Estas zonas, que ya se caracterizan por la fragilidad económica y las escasas oportunidades de empleo alternativo, van a experimentar una tensión socioeconómica amplificada.
Más allá de las fronteras de Irlanda, el episodio tiene implicaciones para la posición de los Estados miembros más pequeños dentro de la arquitectura de toma de decisiones de la Unión.
La PPC se basa en principios de distribución equitativa y responsabilidad compartida en la gestión de los recursos.
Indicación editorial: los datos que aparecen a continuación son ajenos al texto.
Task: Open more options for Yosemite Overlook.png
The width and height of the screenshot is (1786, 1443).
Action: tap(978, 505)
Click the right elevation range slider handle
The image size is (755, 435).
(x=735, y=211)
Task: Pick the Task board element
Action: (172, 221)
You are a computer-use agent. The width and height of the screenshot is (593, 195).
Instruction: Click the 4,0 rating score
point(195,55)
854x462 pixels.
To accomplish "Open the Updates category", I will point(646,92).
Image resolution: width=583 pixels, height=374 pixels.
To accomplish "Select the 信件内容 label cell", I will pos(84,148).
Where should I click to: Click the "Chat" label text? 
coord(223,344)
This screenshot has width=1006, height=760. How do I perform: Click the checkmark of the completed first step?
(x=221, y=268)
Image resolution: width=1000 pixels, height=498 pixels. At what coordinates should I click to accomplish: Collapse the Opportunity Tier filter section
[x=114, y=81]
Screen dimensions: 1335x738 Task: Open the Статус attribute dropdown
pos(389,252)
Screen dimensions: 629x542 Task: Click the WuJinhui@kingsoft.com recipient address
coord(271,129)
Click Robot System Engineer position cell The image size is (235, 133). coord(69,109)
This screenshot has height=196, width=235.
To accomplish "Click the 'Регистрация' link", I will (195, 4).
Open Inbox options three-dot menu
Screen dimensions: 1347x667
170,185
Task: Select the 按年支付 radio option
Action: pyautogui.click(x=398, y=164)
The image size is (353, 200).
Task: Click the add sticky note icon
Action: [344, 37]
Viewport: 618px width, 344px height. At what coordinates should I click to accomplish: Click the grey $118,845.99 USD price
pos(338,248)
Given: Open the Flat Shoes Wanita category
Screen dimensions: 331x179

Sin embargo, cuando las coaliciones formadas por Estados más grandes o más centralizados anulan las cláusulas de protección destinadas a las economías periféricas, se exponen vulnerabilidades en la capacidad del sistema para mantener resultados equilibrados.
El caso de Irlanda ejemplifica cómo la dinámica negociadora, configurada por el diferente tamaño de las flotas y las prioridades económicas, puede conducir a resultados que favorezcan a los operadores industriales establecidos a expensas de los sectores nacionales más dependientes.
Esta pauta puede socavar la solidaridad general de la UE.
Los llamamientos interpartidistas en el Dáil para que se lleven a cabo reformas estructurales, incluido un mayor control de los buques de terceros países, el restablecimiento de mecanismos compensatorios fiables y la exploración de desafíos basados en tratados, son una señal de la creciente frustración.
Las sugerencias de crear un grupo de trabajo nacional para apoyar a las comunidades afectadas, junto con las iniciativas diplomáticas durante la próxima Presidencia irlandesa de la UE en el primer semestre de 2026, indican la determinación de aplicar medidas correctoras.
Las partes interesadas del sector siguen abogando por medidas prácticas como el control electrónico a distancia obligatorio en todos los buques que faenen en aguas de la UE e instrumentos financieros específicos para compensar las pérdidas.
En resumen, el acuerdo sobre cuotas para 2026 del Consejo AgriFish, unido al bloqueo sin precedentes de las Preferencias de La Haya, constituye un profundo revés para el sector pesquero irlandés en medio de una acumulación de desventajas anteriores.
La perspectiva política irlandesa unificada considera esta evolución como una priorización de los intereses de otros Estados miembros sobre los compromisos de equidad y apoyo mutuo.
Para la Unión Europea en su conjunto, el asunto pone de relieve los riesgos inherentes a los marcos políticos que no salvaguardan adecuadamente a los participantes más pequeños frente a impactos desproporcionados.
Mantener la cohesión interna exige prestar una atención constante a las disparidades geográficas y estructurales. En ausencia de este enfoque, las percepciones recurrentes de desigualdad erosionarán sin duda el espíritu de cooperación en el que se basa la Unión.